:: Extract
Olga Garcίa Echeverrίa
“Mama exhorted her children at every opportunity
to ‘jump at the sun.’
We might not land on the sun, but at least we would get
off the ground.”
–Zora Neale Hurston.
On Maple Avenue, in Historic South Central LA,
there lives a breathing piece of sky, CIELO. On the surface, CIELO Galleries/Studio appears to
be just another industrial complex in the neighborhood. Not everyone passing by may
notice it. There aren’t any flashy signs to guide visitors into the
9,000 square foot property. When I first visited, it was night time, and I circled
the block several times unable to spot the address.
From CIELO FB Page: An Inconspicuous Piece of CIELO: |
Depending on the day, the
time, the mood of any given event, you may have to wander a bit around CIELO, like
I did, exploring several portals to see which one opens up and welcomes you in. But that is part of the charm, and definitely, once you enter, welcomed you will be.
Inside of CIELO, you’ll find a space where
art, community, and conscious-raising meet. Beneath the high ceilings, there is
plenty of open espacio, hanging photos, art supplies, words to ponder. There
are sofas to lounge on, blooming plants, a keyboard, paper butterflies on walls, a full kitchen with a large wooden table ideal for intimate conversations and
breaking bread.
It’s a multidimensional place--part home, part school, part
industrial loft, part gallery, part work studio, part literary space, part sky, as in you can stretch
your artistic self and reach for something beyond the ordinary here. You can 'jump at the sun' and organize, as Teka Lark Fleming and Skira Martinez did this past March, the Blk Grrrl Book Fair, or host a unique live stream broadcast of a collective reading of Zora Neale Hurston's Their Eyes Were Watching God. Yes, the entire book! Anything can happen at CIELO.
Skira Martinez and Teka Lark Fleming: Photo from LA Weekly |
Photography by Slobadan Dimitrov at CIELO Galleries/Studio |
Liberation School exists outside the realms of institutionalized education, so do not expect rows of desks, rigid schedules, or even mapped out curricula. There have been workshops and discussions on topics such as Copwatch, gentrification in various parts of the city, and radical feminism. The birth of any given class is highly organic and very much in the spirit of Pablo Freire, where classroom subject matter stems directly from the interests and needs of the participating community. Skira explains, “If you want to teach or share something, then you come to Liberation School and you do so. If you’d like to learn something, then you put a shout out and say, ‘I want to learn more about this,’ and I try to find someone who wants to come and speak about that.”
::::
:: Supplied data
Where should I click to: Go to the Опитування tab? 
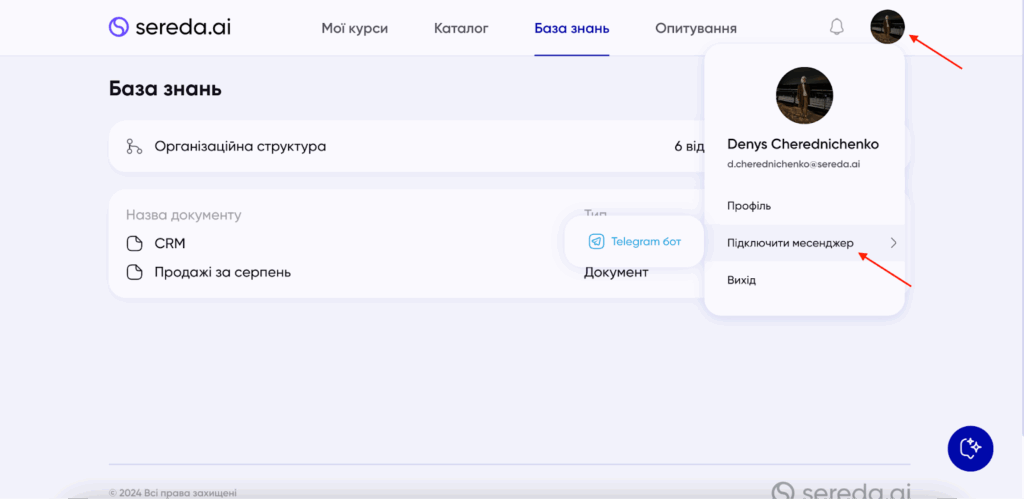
::::
## The request
Print the part of the CIELO piece above between "Inside of CIELO, you’ll" and "breaking bread.", inclusive.

## Reply to the task
Inside of CIELO, you’ll find a space where
art, community, and conscious-raising meet. Beneath the high ceilings, there is
plenty of open espacio, hanging photos, art supplies, words to ponder. There
are sofas to lounge on, blooming plants, a keyboard, paper butterflies on walls, a full kitchen with a large wooden table ideal for intimate conversations and
breaking bread.